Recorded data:
━━━━

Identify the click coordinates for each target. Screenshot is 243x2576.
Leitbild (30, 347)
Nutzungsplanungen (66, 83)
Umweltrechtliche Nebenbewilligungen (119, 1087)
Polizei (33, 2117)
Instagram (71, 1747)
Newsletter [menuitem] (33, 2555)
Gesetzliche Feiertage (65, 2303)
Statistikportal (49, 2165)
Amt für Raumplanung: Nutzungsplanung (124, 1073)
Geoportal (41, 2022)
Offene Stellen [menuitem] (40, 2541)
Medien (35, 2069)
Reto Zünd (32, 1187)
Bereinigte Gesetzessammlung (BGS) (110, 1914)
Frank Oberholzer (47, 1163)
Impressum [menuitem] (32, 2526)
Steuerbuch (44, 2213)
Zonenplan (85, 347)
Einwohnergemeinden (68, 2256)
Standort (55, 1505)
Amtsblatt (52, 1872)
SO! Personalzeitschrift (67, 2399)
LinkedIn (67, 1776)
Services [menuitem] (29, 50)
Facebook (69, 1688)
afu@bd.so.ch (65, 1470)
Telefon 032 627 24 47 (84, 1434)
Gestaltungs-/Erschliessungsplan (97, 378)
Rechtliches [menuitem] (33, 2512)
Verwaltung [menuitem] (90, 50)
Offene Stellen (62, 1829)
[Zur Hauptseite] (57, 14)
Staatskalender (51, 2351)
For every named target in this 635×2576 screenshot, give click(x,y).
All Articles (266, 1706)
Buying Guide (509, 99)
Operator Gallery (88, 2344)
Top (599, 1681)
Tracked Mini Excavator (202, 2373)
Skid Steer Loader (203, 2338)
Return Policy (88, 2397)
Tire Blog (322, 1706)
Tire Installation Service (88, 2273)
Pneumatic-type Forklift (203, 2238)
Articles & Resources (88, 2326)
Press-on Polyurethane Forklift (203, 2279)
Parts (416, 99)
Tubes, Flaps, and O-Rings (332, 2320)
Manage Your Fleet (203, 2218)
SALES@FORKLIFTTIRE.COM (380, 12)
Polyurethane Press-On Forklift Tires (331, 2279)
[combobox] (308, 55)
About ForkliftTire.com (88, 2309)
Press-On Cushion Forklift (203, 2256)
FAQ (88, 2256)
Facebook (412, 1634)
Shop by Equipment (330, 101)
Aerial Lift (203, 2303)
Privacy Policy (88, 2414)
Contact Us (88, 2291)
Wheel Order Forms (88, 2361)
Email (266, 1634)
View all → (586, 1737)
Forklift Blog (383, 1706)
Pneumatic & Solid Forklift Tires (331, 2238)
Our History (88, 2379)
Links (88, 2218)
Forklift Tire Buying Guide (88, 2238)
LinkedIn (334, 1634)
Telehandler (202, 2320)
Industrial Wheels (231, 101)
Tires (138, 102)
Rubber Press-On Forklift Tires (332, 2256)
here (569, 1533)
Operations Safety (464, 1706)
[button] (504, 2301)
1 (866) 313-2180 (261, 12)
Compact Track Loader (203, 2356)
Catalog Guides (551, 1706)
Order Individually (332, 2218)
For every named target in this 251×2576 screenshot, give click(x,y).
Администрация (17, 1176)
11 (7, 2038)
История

━━━━

■ **TO DO**
Output every record above in full, exactly as it reads.

■ **ANSWER TO THIS TASK**
Identify the click coordinates for each target. Screenshot is 243x2576.
Leitbild (30, 347)
Nutzungsplanungen (66, 83)
Umweltrechtliche Nebenbewilligungen (119, 1087)
Polizei (33, 2117)
Instagram (71, 1747)
Newsletter [menuitem] (33, 2555)
Gesetzliche Feiertage (65, 2303)
Statistikportal (49, 2165)
Amt für Raumplanung: Nutzungsplanung (124, 1073)
Geoportal (41, 2022)
Offene Stellen [menuitem] (40, 2541)
Medien (35, 2069)
Reto Zünd (32, 1187)
Bereinigte Gesetzessammlung (BGS) (110, 1914)
Frank Oberholzer (47, 1163)
Impressum [menuitem] (32, 2526)
Steuerbuch (44, 2213)
Zonenplan (85, 347)
Einwohnergemeinden (68, 2256)
Standort (55, 1505)
Amtsblatt (52, 1872)
SO! Personalzeitschrift (67, 2399)
LinkedIn (67, 1776)
Services [menuitem] (29, 50)
Facebook (69, 1688)
afu@bd.so.ch (65, 1470)
Telefon 032 627 24 47 (84, 1434)
Gestaltungs-/Erschliessungsplan (97, 378)
Rechtliches [menuitem] (33, 2512)
Verwaltung [menuitem] (90, 50)
Offene Stellen (62, 1829)
[Zur Hauptseite] (57, 14)
Staatskalender (51, 2351)
For every named target in this 635×2576 screenshot, give click(x,y).
All Articles (266, 1706)
Buying Guide (509, 99)
Operator Gallery (88, 2344)
Top (599, 1681)
Tracked Mini Excavator (202, 2373)
Skid Steer Loader (203, 2338)
Return Policy (88, 2397)
Tire Blog (322, 1706)
Tire Installation Service (88, 2273)
Pneumatic-type Forklift (203, 2238)
Articles & Resources (88, 2326)
Press-on Polyurethane Forklift (203, 2279)
Parts (416, 99)
Tubes, Flaps, and O-Rings (332, 2320)
Manage Your Fleet (203, 2218)
SALES@FORKLIFTTIRE.COM (380, 12)
Polyurethane Press-On Forklift Tires (331, 2279)
[combobox] (308, 55)
About ForkliftTire.com (88, 2309)
Press-On Cushion Forklift (203, 2256)
FAQ (88, 2256)
Facebook (412, 1634)
Shop by Equipment (330, 101)
Aerial Lift (203, 2303)
Privacy Policy (88, 2414)
Contact Us (88, 2291)
Wheel Order Forms (88, 2361)
Email (266, 1634)
View all → (586, 1737)
Forklift Blog (383, 1706)
Pneumatic & Solid Forklift Tires (331, 2238)
Our History (88, 2379)
Links (88, 2218)
Forklift Tire Buying Guide (88, 2238)
LinkedIn (334, 1634)
Telehandler (202, 2320)
Industrial Wheels (231, 101)
Tires (138, 102)
Rubber Press-On Forklift Tires (332, 2256)
here (569, 1533)
Operations Safety (464, 1706)
[button] (504, 2301)
1 (866) 313-2180 (261, 12)
Compact Track Loader (203, 2356)
Catalog Guides (551, 1706)
Order Individually (332, 2218)
For every named target in this 251×2576 screenshot, give click(x,y).
Администрация (17, 1176)
11 (7, 2038)
История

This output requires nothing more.